We have previously determined the crystal structure of the Angiopoietin-2 receptor-binding domain containing the carboxy-terminal fibrinogen (receptor-binding) domain but lacking the functionally essential amino terminal coiled-coil and superclustering domains. We have further determined the structure of the complex of this domain bound to the Tie2 ligand-binding domain and shown that ligand recognition proceeds via a lock-and-key mechanism and in this regard, is similar to that observed in antibody-ligand binding. Our structure was, however, limited to a signaling incompetent heterodimeric complex of the two molecules, and our results, as well as others, have shown that receptor clustering is essential for receptor activation. Therefore, we will build upon our present structural understanding of Angiopoietins by determining the three-dimensional structure of a full-length Angiopoietin family member in association with Tie2, thus providing a structural basis for receptor clustering and activation.
Examining the Role of Tie1 As A Potential Co-Receptor for Tie2 Signaling.
The Tie1 receptor, although highly homologous to Tie2, does not interact with any of the known Angiopoietins and its physiologic ligand(s) are yet to be identified. It is, therefore, classified as an orphan receptor. Although several experiments have recently documented a function for Tie1 in angiopoietin-mediated Tie2 signaling, its role is still poorly defined. Our high-resolution crystal structure of Tie2 has allowed us to develop a homology model for the highly related Tie1. Recent cell-based experiments reported in the literature in conjunction with our model suggest that Tie1 plays a transient role in binding Tie2 during cellular signaling. Specifically, we hypothesis that Tie1 and Tie2 interact through electrostatic interactions mediated by surface side chains. We are therefore assessing the role of Tie1 in Ang/Tie2 complex formation and signaling using a powerful in vivo FRET –based proximity assay.
Biochemical characterization of alpha5beta1 Integrin interactions with Angiopoietin and Tie2.
At the cell surface, Tie2 associates with the primary fibronectin receptor a5b1 integrin allowing extracellular matrix components the capacity to modulate Angiopoietin-mediated signaling. Furthermore, Angiopoietin-1 binds and activates a5b1 in the absence of Tie2 demonstrating that cross-talk between integrins and the Angiopoietins and Tie2 receptor coordinate the regulation of both downstream as well as inside-out signaling pathways. We will use biophysical methods to study the kinetics of the interactions of these important mediators of Angiopoietin-mediated signaling.
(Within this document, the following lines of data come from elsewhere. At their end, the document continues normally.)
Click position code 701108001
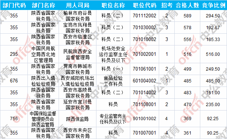227x139 pixels. (x=145, y=104)
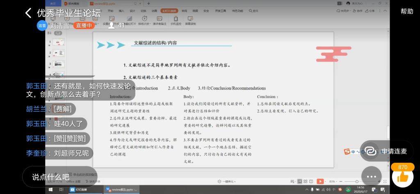The width and height of the screenshot is (420, 194).
Task: Open the 插入 ribbon tab
Action: point(121,10)
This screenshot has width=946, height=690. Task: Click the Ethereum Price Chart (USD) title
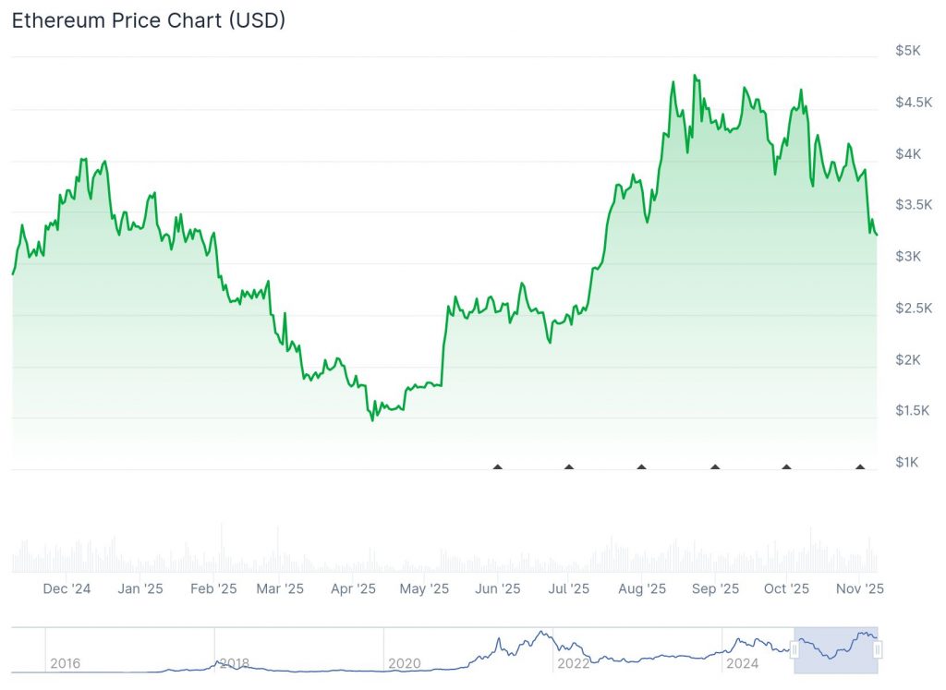coord(148,20)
Specifically, we will identify the regions necessary and sufficient for their interactions as well as estimate the affinities between a5b1 and Ang1 and a5b1 and Tie2 by measuring the equilibrium dissociation constants for each possible interaction. These studies will allow us to begin to appreciate the molecular basis for Integrin-mediated enhanced growth factor signaling.
Development of chemical tools for modulating Angiopoietin signaling.
Angiopoietin signaling occurs not only in early development, but continues in the adult organism. Its activation during tumor growth, development, and metastasis suggests that the ability to modulate the receptor-ligand interactions would have important medical applications. Furthermore, our high-resolution crystal structure combined with our mutagenesis experiments indicate that, unlike most other protein-protein interfaces, the Ang2/Tie2 interactions could be effectively disrupted by small peptides. We will therefore use our Ang2/Tie2 complex crystal structure in combination with mRNA display techniques to design peptides that recognize and inhibit the Ang2/Tie2 association. In addition to their potential anti-tumor role, such compounds would be useful for further in vivo studies aimed at dissecting Angiopoietin-Tie2 signaling.